The cause of the crash was still unknown a day after the Sosoliso Airlines' McDonnell Douglas DC-9 slammed into the ground on approach to the southern oil-industry centre of Port Harcourt.
The plane was carrying 110 people, including 71 teenagers.
SECOND MAJOR AIR ACCIDENT
It was the second major air accident in seven weeks in Africa's most-populous nation, and President Olusegun Obasanjo promised yesterday to overhaul Nigeria's civil-aviation structures.
Airport officials directed frantic family members to local morgues. At one overwhelmed hospital, bodies were heaped together due to lack of capacity.
One survivor lay swaddled in bandages at a hospital's intensive care unit, with only her toes, face and neck visible - all severely burned in the fiery accident.
The twisted, charred wreckage lay yesterday in two principal parts, several hundred metres apart, with investigators picking through the pieces in search for clues as to why the plane crashed.
Aviation Ministry official Tommy Oyelade said the plane's flight-data recorders, or so-called black boxes, had been recovered and would be examined.

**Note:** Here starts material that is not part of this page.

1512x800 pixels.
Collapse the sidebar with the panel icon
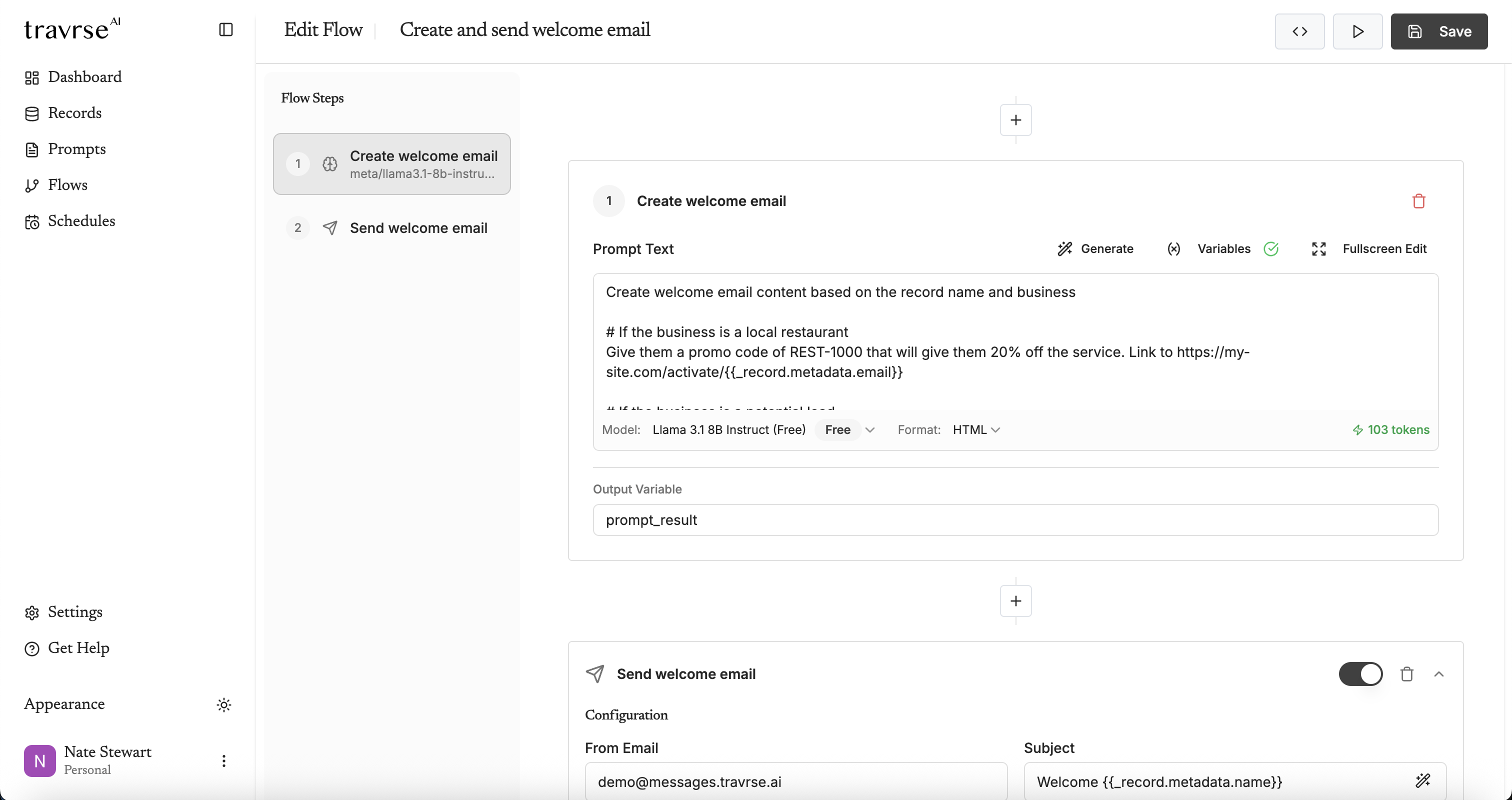click(226, 30)
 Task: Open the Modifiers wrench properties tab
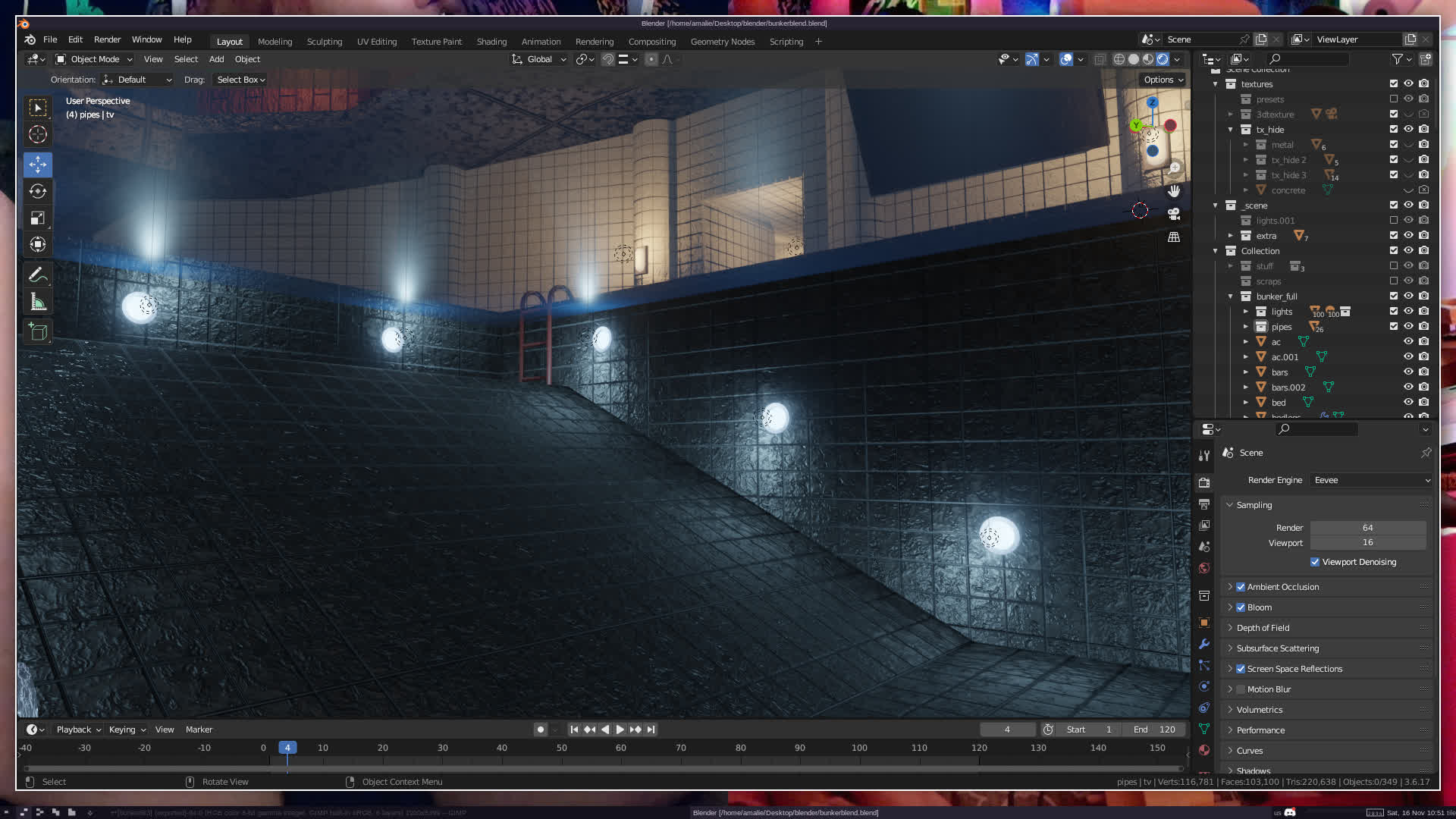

The weather had been stormy around the airport at the time of the crash, National Civil Aviation Authority spokesman Sam Adurogboye said. Witnesses said they saw lightning as the plane approached the runway.
Adurogboye said there had been seven crew members on board, but did not say if any were among the survivors.
Obasanjo cancelled a visit to Portugal, scheduled to have begun yesterday, and said he would meet urgently with the country's airline operators over "much-needed reforms in Nigeria's aviation industry," presidential spokeswoman Remi Oyo said.